Warum kann mich ein Cluster noch erschrecken, 120 Jahre nach dem Aufbruch in die Moderne? Vielleicht, weil Staiers Klangsprache konsequent und verständlich genug ist, um das Krasse dieser Ballung wieder deutlich zu machen. Vielleicht auch, weil ich noch nie einen Cluster an einem 1734er Klangmonster aus der Werkstatt von Hieronymus Hass gehört habe. Zweieinhalb Meter lang, fünf Oktaven, zwei Manuale, Sechzehnfuß, ein Orchester von einem Cembalo, in Erdbeerrot. Mit so vielen Klangfarben, dass der Gedanke an einen modernen Flügel für diese Musik absurd wirkt, abgesehen von den molekülfeinen Artikulationsmöglichkeiten des alten Instruments.
Es ist ja nicht so, dass in den letzten Jahren nichts für Cembalo komponiert worden wäre. Mal mit Elektronik wie bei Anahita Abbasi, mal in der Auseinandersetzung mit großem Orchester wie bei Miroslav Srnka. Aus der Rolle des gefolterten oder betreuten Exoten kam es dabei so wenig raus wie früher aus dem Neoklassizismus oder den special effects im Kino; für die Farben hat sich auch Ligeti nicht interessiert. Dass es mit allen Möglichkeiten der 1730er so selbstverständlich als gegenwärtiges Ausdrucksmittel eingesetzt werden kann wie die viel ältere Geige – darauf musste wohl erst einer kommen, der das Gerät wirklich kennt, und die paar Jahrhunderte Musik drumherum.

Aufgaben
• 1. Beantworten Sie die folgenden Fragen zum Textauszug.
(a) Aus wessen Werkstatt stammt das Cembalo von 1734?
(b) Welche Farbe hat dieses Instrument?
(c) Bei wem wird das Cembalo mit Elektronik verbunden?
• 2. Prüfen Sie, ob die folgenden Aussagen mit dem Textauszug übereinstimmen.
(a) Das beschriebene Cembalo hat drei Manuale.
(b) Bei Miroslav Srnka tritt das Cembalo in Auseinandersetzung mit großem Orchester.
(c) Ligeti interessierte sich für die Farben des Cembalos.
• 3. Schreiben Sie den Teil des Textauszugs zwischen „Es ist ja nicht“ und „Jahrhunderte Musik drumherum.“ einschließlich wortgetreu ab.

Datensatz
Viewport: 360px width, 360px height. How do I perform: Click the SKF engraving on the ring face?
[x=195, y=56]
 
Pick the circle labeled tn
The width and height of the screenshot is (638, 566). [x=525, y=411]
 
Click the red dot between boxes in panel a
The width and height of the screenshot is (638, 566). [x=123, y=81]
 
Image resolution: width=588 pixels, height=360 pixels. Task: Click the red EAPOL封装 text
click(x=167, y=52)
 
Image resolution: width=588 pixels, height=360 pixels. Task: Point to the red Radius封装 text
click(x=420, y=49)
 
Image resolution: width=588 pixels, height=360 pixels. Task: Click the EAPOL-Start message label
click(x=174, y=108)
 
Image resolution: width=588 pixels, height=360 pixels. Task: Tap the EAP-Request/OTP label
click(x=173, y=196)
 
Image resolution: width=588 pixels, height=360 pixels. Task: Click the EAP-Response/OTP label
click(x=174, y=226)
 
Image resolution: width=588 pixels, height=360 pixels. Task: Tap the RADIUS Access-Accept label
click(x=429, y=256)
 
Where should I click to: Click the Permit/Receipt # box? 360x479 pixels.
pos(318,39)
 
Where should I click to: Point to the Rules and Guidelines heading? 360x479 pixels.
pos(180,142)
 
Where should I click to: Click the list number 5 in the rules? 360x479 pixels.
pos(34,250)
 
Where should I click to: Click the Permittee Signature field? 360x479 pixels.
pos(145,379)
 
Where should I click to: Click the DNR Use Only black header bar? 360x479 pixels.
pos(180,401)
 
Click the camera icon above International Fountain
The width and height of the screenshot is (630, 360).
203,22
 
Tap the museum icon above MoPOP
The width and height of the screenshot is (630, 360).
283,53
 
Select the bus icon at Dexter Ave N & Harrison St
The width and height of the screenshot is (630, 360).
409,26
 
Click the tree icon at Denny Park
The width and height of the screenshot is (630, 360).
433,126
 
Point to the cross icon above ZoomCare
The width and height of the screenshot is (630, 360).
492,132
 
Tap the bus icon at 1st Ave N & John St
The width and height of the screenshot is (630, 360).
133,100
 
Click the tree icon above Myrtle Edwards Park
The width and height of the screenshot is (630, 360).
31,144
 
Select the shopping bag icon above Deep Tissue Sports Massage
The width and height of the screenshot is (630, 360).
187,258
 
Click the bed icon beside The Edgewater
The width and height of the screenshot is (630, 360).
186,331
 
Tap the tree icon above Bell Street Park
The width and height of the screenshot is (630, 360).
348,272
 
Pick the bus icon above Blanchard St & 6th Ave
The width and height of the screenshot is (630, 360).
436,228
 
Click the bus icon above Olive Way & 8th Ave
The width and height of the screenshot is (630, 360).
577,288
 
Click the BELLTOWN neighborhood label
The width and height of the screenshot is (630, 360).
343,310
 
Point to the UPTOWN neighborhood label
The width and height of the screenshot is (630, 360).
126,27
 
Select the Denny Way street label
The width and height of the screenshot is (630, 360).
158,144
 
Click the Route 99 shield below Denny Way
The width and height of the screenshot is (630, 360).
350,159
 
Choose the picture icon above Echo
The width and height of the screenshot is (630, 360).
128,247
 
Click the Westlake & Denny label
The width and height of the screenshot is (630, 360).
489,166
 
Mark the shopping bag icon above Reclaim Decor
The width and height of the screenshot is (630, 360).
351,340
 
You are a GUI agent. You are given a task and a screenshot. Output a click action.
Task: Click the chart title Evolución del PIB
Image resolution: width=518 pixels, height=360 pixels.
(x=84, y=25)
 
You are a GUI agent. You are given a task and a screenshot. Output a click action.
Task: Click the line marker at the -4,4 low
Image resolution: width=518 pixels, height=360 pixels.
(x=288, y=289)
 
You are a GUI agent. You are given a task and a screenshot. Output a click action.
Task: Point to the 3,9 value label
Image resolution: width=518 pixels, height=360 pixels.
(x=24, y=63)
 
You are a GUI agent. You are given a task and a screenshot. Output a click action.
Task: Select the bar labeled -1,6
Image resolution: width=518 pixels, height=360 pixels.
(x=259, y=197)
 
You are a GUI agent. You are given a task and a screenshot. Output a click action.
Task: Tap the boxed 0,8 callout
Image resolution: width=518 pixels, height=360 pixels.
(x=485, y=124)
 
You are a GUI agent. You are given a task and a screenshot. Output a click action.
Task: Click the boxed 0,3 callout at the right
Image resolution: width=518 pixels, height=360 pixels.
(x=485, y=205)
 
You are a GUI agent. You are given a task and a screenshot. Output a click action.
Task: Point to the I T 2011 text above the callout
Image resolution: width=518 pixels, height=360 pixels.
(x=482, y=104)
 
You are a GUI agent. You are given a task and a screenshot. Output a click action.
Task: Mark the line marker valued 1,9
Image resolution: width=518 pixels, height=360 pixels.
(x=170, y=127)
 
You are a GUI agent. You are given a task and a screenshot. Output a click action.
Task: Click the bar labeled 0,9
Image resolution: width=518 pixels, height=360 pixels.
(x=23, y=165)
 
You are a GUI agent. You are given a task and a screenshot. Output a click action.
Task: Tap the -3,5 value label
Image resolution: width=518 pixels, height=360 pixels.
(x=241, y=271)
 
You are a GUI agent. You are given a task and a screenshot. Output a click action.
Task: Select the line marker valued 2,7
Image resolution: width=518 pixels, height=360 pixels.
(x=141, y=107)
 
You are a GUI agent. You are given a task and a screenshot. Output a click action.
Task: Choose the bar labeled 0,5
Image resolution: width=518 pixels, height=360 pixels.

Lösungen
• 1.
(a) Aus der Werkstatt von Hieronymus Hass.
(b) Erdbeerrot.
(c) Bei Anahita Abbasi.

• 2.
(a) Nein: „zwei Manuale“.
(b) Ja: „mal in der Auseinandersetzung mit großem Orchester wie bei Miroslav Srnka“.
(c) Nein: „für die Farben hat sich auch Ligeti nicht interessiert“.

• 3.
Es ist ja nicht so, dass in den letzten Jahren nichts für Cembalo komponiert worden wäre. Mal mit Elektronik wie bei Anahita Abbasi, mal in der Auseinandersetzung mit großem Orchester wie bei Miroslav Srnka. Aus der Rolle des gefolterten oder betreuten Exoten kam es dabei so wenig raus wie früher aus dem Neoklassizismus oder den special effects im Kino; für die Farben hat sich auch Ligeti nicht interessiert. Dass es mit allen Möglichkeiten der 1730er so selbstverständlich als gegenwärtiges Ausdrucksmittel eingesetzt werden kann wie die viel ältere Geige – darauf musste wohl erst einer kommen, der das Gerät wirklich kennt, und die paar Jahrhunderte Musik drumherum.